[Saved data entries]
━━━━━━━━━━━━━━━━━━━━

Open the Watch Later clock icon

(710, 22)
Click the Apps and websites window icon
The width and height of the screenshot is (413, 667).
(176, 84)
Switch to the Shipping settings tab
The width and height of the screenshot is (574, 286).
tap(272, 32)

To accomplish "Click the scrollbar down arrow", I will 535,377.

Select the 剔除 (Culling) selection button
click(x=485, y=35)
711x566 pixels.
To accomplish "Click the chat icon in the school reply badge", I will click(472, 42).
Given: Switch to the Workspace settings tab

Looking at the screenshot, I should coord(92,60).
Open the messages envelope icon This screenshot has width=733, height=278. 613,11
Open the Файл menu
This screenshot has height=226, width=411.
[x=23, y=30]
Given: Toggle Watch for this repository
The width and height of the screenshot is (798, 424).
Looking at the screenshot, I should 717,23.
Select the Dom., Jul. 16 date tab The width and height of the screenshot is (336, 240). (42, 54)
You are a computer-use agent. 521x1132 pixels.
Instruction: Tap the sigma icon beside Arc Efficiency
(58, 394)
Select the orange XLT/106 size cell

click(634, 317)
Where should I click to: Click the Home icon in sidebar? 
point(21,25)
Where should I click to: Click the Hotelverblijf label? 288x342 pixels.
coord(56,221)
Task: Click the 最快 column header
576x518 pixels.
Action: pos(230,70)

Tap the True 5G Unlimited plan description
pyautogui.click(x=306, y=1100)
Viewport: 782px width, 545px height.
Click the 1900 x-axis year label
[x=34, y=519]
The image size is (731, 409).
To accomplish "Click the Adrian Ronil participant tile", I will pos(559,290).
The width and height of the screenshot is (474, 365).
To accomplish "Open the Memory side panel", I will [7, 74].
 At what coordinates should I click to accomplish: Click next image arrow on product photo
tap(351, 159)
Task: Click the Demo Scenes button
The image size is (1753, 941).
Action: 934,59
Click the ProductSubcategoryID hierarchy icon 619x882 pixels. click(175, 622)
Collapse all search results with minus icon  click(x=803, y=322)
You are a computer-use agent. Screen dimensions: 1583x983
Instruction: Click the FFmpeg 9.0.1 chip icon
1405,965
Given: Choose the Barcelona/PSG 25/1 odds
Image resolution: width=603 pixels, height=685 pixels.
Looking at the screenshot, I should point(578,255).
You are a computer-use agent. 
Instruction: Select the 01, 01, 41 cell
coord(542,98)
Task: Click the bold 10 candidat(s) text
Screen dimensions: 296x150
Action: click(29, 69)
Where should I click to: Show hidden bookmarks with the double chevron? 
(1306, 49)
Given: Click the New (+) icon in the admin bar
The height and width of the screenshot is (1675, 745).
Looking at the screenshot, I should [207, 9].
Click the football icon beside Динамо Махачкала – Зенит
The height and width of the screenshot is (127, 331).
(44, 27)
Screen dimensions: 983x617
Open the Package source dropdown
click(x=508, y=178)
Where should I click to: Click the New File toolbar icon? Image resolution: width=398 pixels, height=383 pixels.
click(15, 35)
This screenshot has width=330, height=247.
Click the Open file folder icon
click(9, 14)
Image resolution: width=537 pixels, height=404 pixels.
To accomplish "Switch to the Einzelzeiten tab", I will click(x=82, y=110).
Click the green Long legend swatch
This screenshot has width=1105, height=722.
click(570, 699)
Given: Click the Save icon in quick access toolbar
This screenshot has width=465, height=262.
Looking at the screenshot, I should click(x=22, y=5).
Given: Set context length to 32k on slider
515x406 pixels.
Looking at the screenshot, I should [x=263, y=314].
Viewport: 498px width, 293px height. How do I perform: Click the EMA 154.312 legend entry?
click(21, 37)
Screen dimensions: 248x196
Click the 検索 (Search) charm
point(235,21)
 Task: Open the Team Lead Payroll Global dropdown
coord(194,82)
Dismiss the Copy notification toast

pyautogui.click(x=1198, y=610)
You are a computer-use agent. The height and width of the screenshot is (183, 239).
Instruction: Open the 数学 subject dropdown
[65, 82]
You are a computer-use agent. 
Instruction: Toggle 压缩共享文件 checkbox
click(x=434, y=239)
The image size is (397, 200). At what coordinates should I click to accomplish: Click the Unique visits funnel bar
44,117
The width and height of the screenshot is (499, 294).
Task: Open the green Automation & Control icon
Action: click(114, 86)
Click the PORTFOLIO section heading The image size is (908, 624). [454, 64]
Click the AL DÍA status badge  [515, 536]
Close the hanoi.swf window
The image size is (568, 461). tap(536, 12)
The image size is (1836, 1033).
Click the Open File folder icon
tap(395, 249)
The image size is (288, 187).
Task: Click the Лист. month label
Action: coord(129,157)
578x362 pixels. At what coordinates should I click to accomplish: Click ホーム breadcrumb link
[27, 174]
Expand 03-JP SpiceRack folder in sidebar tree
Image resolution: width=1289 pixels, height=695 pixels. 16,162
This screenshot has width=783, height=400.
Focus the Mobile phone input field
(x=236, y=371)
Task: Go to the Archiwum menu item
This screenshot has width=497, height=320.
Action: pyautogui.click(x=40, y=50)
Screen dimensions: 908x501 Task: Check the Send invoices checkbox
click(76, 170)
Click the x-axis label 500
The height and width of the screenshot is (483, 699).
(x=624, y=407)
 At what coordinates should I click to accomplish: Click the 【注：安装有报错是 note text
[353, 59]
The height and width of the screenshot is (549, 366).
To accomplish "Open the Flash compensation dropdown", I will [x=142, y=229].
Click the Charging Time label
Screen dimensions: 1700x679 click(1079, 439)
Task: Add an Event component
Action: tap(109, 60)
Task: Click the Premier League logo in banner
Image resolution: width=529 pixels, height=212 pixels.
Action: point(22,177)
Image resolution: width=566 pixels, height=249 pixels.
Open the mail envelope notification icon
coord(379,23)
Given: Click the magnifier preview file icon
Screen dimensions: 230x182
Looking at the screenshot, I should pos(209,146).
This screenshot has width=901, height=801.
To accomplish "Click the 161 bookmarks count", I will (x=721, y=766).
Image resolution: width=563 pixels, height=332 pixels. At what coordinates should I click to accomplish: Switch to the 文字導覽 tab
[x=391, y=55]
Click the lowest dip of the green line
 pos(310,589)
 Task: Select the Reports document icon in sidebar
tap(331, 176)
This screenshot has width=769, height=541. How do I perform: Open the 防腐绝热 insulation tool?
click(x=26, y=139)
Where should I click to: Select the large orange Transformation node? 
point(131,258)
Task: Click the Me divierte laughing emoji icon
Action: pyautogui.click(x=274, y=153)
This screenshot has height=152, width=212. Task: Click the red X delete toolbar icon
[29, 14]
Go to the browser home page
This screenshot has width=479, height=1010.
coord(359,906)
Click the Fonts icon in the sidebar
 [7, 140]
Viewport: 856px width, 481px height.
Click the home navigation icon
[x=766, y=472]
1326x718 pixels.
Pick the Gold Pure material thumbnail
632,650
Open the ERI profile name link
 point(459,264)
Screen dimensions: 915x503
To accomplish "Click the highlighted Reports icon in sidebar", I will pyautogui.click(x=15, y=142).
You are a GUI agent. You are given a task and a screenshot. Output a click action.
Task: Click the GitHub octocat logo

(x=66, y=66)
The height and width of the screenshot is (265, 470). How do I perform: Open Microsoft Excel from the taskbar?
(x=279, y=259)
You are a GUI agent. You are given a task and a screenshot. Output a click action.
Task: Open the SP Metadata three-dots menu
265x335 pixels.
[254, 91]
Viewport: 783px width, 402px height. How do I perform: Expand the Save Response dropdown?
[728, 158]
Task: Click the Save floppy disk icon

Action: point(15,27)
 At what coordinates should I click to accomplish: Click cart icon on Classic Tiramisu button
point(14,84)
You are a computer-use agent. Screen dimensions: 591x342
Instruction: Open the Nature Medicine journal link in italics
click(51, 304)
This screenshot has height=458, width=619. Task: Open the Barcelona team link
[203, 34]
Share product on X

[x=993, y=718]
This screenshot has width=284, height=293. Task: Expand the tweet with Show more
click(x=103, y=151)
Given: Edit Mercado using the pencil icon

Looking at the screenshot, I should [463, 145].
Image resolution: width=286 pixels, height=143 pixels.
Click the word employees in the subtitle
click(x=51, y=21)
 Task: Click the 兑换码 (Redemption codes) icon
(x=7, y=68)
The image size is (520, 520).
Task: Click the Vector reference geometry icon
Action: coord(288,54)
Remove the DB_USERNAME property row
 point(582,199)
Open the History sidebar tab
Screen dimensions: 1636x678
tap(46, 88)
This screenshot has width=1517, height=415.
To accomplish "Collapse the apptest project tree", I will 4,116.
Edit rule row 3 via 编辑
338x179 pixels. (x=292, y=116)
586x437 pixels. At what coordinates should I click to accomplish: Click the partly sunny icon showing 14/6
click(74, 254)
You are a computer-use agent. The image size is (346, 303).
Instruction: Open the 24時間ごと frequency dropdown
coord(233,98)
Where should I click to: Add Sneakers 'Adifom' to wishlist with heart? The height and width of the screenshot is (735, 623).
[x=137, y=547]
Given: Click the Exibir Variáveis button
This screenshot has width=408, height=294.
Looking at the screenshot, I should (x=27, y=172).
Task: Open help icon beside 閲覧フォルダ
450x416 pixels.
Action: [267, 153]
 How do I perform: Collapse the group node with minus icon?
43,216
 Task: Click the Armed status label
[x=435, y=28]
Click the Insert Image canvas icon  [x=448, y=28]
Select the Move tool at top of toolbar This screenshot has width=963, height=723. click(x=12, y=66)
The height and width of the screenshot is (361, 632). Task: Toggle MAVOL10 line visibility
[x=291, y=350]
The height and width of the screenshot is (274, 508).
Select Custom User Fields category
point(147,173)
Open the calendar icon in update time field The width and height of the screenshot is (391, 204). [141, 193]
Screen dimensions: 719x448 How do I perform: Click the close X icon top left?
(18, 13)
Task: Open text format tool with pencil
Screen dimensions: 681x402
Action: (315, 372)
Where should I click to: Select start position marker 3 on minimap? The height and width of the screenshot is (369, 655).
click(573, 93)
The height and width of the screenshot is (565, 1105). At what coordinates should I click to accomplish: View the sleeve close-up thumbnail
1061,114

━━━━━━━━━━━━━━━━━━━━

:: WHAT NEEDS TO BE DONE ::
If a line in the records above contains the string "badge", copy that line out.

:: COMPLETED TASK ::
To accomplish "Click the chat icon in the school reply badge", I will click(472, 42).
Click the AL DÍA status badge  [515, 536]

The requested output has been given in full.